Reckless also operated a safe house for the Underground Railroad on Rodman Street in Philadelphia. Her activities included supporting the establishment of Sabbath schools in the black community. Reckless felt it was important for the benevolent societies to support organizations which the African American community had created for themselves, but improve them with educational offerings. In 1838, Reckless attended the Anti-Slavery Convention of American Women, held in Philadelphia from 15 to 18 May. Reckless also participated in the "Convention of the Colored People" held in Philadelphia in 1840. Lucretia Mott attended this gathering, noting that African American women delegates participated as equals in the meeting.

==Moral Reform Retreat==
Reckless was not only concerned with freeing women from slavery, but from sexual exploitation as well. In 1845, she and Hetty Burr co-founded the Moral Reform Retreat to shelter women "victims of vice". It was the only shelter for African American women in Philadelphia. The first two years the shelter was open, they housed over 200 women for periods of up to six months, providing shelter and education. The organization served the additional purpose of providing employment for the women who ran the shelter. Reckless introduced Sarah Mapps Douglass, who was from a more privileged class, to women's vulnerabilities to prostitution because of their illiteracy and lack of skills. Douglass was moved to invest funds in establishing the shelter and helped Reckless and Burr teach the women skills to broaden their economic alternatives.

==Return to Salem and death in Philadelphia==
After 1850, Reckless returned to Salem and continued her anti-slavery work, living on Market Street, near the old Johnson manor house. These activities continued through the American Civil War, when in a letter from 1862 from Abigail Goodwin to William Still, Goodwin reported that "Amy Reckless" collected $17 (~$ in ) (more than any other contributor) and was collecting clothing for fugitives.

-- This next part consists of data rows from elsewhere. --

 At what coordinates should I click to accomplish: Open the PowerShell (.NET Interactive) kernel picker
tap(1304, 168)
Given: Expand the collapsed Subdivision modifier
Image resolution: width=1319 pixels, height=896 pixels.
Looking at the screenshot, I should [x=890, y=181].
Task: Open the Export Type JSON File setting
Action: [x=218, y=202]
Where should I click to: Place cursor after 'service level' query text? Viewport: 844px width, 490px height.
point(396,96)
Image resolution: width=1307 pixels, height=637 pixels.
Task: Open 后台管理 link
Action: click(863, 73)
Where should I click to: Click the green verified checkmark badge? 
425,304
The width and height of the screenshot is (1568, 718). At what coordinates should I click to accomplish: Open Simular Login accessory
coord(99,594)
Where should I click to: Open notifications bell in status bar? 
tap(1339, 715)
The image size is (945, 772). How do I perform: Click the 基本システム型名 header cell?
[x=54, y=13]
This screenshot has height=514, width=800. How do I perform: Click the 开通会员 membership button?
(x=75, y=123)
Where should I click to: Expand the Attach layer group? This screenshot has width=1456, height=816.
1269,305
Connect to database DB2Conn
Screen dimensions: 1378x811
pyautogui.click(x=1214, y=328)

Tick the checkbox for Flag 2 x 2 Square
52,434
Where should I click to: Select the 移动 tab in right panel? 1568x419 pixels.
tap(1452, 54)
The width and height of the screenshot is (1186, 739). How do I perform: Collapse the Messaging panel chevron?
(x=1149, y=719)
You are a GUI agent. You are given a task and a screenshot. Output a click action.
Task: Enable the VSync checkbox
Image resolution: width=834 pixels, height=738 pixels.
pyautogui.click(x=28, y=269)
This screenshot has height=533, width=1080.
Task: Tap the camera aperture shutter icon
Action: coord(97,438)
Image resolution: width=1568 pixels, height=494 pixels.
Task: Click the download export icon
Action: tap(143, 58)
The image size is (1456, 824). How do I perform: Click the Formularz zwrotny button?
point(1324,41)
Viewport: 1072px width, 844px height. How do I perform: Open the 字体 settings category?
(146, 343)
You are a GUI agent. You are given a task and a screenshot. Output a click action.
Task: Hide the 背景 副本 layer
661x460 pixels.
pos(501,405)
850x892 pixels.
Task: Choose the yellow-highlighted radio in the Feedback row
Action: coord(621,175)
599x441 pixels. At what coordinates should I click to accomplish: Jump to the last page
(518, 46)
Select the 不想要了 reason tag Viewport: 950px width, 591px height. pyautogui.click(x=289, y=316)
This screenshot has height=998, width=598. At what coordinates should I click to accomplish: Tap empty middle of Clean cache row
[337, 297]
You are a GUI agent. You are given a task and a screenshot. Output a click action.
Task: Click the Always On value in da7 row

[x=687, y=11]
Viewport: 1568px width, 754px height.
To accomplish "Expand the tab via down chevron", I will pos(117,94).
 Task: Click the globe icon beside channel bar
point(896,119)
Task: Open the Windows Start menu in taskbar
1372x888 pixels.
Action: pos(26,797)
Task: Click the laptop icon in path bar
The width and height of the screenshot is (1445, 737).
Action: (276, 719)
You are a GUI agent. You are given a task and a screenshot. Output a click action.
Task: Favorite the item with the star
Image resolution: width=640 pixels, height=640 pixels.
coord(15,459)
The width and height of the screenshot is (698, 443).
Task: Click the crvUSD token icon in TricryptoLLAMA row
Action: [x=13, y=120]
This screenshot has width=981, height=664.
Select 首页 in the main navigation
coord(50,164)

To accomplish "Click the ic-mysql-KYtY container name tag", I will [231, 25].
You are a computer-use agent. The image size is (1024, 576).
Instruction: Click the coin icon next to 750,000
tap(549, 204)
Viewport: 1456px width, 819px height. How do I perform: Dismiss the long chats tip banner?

By 1880, Reckless had returned to Philadelphia and was living with two of her daughters. She died at home on January 28, 1881. Her home was located at 1015 Rodman Street which is now in the Washington Square West district of central Philadelphia. She was aged almost 105 and left a daughter who was in her seventies. Her mind was quite sharp until the end and she was fond of recounting that she had seen George Washington more than once.